1 kg de ñame.
500 g de azúcar (puedes ajustar al gusto).
1 taza de agua.
1 cucharadita de canela en polvo (opcional).
1 cucharadita de esencia de vainilla (opcional).
Una pizca de sal.
Olla grande.
Cuchillo.
Tabla para picar.
Licuadora o procesador (opcional).
Cuchara de madera.
Molde o recipiente para enfriar.
Lava bien los ñames para retirar cualquier residuo de tierra.
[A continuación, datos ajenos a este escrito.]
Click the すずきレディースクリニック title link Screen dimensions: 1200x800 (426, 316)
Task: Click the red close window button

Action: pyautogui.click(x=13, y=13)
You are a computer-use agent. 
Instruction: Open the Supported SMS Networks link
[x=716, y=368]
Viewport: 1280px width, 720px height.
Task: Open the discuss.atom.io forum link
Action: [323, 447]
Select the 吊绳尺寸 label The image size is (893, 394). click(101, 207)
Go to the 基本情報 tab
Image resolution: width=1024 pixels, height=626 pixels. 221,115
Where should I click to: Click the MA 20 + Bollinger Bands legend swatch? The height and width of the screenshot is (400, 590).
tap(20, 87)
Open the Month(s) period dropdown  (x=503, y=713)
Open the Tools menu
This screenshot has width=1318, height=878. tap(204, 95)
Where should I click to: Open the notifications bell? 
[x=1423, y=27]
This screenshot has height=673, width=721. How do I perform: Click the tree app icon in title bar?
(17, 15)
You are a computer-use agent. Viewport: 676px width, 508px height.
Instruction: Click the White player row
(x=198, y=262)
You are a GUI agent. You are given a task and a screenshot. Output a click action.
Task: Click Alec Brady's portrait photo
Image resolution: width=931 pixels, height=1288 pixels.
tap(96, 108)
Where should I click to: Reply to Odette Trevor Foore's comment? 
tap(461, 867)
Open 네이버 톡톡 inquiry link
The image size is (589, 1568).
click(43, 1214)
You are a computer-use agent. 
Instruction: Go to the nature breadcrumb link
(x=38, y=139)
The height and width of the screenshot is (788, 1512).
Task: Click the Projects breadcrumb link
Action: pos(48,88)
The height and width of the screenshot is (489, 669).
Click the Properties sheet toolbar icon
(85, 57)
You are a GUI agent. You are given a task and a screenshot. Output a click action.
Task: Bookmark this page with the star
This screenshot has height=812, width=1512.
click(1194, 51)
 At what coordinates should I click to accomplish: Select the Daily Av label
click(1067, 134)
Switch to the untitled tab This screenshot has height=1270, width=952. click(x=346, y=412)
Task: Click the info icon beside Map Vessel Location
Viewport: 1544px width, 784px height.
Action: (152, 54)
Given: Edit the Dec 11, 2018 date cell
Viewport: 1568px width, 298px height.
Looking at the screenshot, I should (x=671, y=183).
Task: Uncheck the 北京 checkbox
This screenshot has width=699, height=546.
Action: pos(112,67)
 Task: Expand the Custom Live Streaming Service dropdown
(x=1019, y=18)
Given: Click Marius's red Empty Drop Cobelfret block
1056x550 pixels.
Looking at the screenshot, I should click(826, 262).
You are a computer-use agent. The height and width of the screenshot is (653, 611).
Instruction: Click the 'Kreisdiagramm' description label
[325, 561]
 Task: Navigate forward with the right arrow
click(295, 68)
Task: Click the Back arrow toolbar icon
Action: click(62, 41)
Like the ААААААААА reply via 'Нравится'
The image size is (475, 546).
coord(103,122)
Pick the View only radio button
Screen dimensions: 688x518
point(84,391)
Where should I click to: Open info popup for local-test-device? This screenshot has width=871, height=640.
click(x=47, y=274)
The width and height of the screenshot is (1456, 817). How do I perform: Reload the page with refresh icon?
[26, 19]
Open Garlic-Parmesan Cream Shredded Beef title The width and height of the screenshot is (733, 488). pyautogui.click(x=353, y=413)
Luego pélalos cuidadosamente.
Corta el ñame en trozos medianos para facilitar su cocción.
Coloca los trozos en una olla con suficiente agua y cocina durante aproximadamente 25 a 30 minutos o hasta que estén blandos.
Escurre el agua y tritura el ñame hasta obtener un puré suave y sin grumos.
En una olla agrega el puré de ñame, el azúcar, la taza de agua, la pizca de sal y, si deseas, la canela y la vainilla.
Cocina a fuego medio, revolviendo constantemente con una cuchara de madera para evitar que se pegue.
Continúa revolviendo durante 20 a 30 minutos hasta que la mezcla espese y se desprenda ligeramente del fondo de la olla.
Vierte la mezcla en un molde previamente engrasado o cubierto con papel encerado.
Deja reposar a temperatura ambiente hasta que se enfríe completamente y tome consistencia.
Corta el dulce en cuadros o barras y empácalo en bolsas o recipientes adecuados para su venta.